Silver Linings Playbook

Russell's direction, which also got him an Oscar nomination, is on the money, particularly in his depiction of the the other characters in Pat's orbit. It was so fascinating to watch the reaction of people in Pat's Philadelphia neighborhood to his return...every time the slightest noise comes from the house, all of the neighbors pop out of their windows to see what's going on. There's a great moment where Pat briefly returns to the school where he taught in an effort to get his job back and we see a teacher literally run into the building in terror when she sees him coming. Again, it forces the viewer to wonder what the hell this guy did that prompted this kind of reaction from a former co-worker. We notice throughout that people are either frightened of Pat or walk on eggshells around him and this is done without dialogue for the most part, and that can only be credited to evocative direction.
Read the full review here.

Inception

Anyway, that's about as much griping as I can muster. It's still a really good movie. Music is utilized very well both in terms of pacing and mood, some CG never looked quite right, but there are also practical effects I still wonder how they accomplished, and altogether it delivers an experience that's intellectual stimulating, plays with ideas I love to think about, and rounds the whole thing out with an exciting and emotionally charged ending that makes me so desperately want things to work out in the end, which is the best impression I think you can leave on viewers when it comes to any fictional conflict.
Read the full review here.



I enjoyed Silver Linings Playbook plenty when I saw it, but it's not a film I felt had a lot of staying power. I seem to have that kind of reaction to all David O. Russell films. Always worth watching, almost never worth rewatching.

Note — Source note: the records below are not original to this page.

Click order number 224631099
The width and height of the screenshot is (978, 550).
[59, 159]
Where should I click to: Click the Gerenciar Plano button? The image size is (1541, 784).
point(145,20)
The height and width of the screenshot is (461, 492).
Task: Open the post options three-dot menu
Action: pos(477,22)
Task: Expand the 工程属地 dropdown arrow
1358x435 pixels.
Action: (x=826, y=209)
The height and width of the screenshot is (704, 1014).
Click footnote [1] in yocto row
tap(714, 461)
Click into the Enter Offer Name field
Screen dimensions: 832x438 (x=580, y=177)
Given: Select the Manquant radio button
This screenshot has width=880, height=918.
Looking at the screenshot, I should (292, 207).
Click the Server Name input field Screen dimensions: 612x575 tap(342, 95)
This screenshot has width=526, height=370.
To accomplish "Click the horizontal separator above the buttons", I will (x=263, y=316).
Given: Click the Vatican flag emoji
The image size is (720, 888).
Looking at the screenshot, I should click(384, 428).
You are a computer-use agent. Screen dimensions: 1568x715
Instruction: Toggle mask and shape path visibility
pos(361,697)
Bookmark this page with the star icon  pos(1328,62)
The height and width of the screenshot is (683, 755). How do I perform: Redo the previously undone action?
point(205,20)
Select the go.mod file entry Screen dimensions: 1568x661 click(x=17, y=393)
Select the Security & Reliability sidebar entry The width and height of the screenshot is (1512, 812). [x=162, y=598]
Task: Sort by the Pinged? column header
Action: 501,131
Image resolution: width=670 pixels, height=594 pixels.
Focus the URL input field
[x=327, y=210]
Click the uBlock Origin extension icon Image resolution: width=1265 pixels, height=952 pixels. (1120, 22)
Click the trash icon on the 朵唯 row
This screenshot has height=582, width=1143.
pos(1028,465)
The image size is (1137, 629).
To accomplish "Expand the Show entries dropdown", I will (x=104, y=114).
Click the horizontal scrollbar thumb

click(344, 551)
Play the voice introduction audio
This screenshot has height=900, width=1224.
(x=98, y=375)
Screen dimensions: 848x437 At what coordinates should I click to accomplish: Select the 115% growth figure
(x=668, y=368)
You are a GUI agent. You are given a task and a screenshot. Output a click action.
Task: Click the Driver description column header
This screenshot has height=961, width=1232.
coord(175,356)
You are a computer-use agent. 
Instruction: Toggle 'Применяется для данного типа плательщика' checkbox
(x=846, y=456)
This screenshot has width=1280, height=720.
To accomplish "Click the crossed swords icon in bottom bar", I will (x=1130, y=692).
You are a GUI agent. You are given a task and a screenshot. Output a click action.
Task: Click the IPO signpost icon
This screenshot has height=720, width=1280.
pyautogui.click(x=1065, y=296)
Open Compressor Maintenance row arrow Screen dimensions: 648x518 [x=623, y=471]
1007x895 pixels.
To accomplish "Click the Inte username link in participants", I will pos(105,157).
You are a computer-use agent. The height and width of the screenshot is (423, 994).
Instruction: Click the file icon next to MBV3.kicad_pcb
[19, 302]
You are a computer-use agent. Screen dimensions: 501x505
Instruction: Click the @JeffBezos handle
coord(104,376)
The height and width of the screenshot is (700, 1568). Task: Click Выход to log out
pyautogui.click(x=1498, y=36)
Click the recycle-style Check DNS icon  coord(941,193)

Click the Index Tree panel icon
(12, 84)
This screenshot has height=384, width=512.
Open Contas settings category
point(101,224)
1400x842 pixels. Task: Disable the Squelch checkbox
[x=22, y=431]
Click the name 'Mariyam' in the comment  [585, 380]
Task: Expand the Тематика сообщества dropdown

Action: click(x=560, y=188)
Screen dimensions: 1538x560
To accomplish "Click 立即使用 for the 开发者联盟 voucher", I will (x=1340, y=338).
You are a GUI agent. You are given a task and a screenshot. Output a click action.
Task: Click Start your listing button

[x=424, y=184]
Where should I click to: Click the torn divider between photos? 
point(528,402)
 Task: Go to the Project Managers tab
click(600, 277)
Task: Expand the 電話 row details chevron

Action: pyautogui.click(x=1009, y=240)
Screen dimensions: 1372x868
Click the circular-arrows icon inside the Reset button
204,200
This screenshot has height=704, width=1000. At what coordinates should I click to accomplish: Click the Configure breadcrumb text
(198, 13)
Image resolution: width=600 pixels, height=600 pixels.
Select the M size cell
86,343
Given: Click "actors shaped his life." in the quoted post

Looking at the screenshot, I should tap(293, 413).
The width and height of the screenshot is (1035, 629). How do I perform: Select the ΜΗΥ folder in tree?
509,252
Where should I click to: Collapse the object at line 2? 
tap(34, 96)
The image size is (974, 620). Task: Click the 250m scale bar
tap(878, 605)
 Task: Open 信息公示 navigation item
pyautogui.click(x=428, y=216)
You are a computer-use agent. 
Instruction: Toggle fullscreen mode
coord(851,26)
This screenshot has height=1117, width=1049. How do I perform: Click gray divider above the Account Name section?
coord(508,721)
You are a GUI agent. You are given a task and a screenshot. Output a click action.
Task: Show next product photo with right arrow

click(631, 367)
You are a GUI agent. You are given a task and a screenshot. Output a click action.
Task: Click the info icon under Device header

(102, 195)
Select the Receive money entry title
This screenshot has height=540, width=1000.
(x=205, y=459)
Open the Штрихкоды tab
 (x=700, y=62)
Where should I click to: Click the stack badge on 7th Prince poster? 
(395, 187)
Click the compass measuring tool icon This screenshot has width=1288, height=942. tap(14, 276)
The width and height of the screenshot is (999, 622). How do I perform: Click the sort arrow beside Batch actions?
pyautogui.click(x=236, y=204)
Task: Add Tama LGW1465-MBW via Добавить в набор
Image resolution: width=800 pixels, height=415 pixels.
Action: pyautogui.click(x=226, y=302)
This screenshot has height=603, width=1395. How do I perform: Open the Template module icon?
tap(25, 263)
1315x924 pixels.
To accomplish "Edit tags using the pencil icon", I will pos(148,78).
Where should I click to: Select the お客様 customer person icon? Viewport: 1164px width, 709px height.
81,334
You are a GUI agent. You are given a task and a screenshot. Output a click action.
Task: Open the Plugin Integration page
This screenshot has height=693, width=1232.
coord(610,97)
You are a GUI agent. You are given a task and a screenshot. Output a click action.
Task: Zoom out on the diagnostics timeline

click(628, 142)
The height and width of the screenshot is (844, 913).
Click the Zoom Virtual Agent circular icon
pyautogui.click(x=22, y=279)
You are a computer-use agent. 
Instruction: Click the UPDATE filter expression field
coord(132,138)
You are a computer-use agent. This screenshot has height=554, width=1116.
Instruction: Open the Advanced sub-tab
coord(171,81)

Ooh, I'm not a big fan of these two films. Both directors seem to me like those whose reach exceeds their grasp. Still, they've acheived these lofty spots without my help!



Trying to compile a list of my least favourite filmmakers is not something I feel like spending too much time and energy on doing, but David O. Russell is usually the first name to come to mind when I do find myself thinking about the concept - with the exception of Three Kings, I've disliked everything I've seen of his and Silver Linings Playbook is no exception with its off-kilter take on the rom-com.
My experience with him is limited to two, maybe three films, but yeah, Three Kings is definitely one I enjoy a lot, maybe even love. But the whiplash from that to Silver Linings Playbook, at least to me, is dizzying.



mark f

Silver Linings Playbook (David O. Russell, 2012)
+
Inception (Christopher Nolan, 2010)
+


I wrote a little about this in the Inception thread, so I'm not going to rehash that here. I think this is another film which is overlong and overly-talky (especially the first part), but I found it entertaining and certainly easy to follow. Sarah and I spent at least two hours talking about the flick afterwards so it's far more thought-provoking to me than The White Ribbon. I still think that Sarah's interpretation of the ending is the best I've heard, and she posted that over in the Inception thread too.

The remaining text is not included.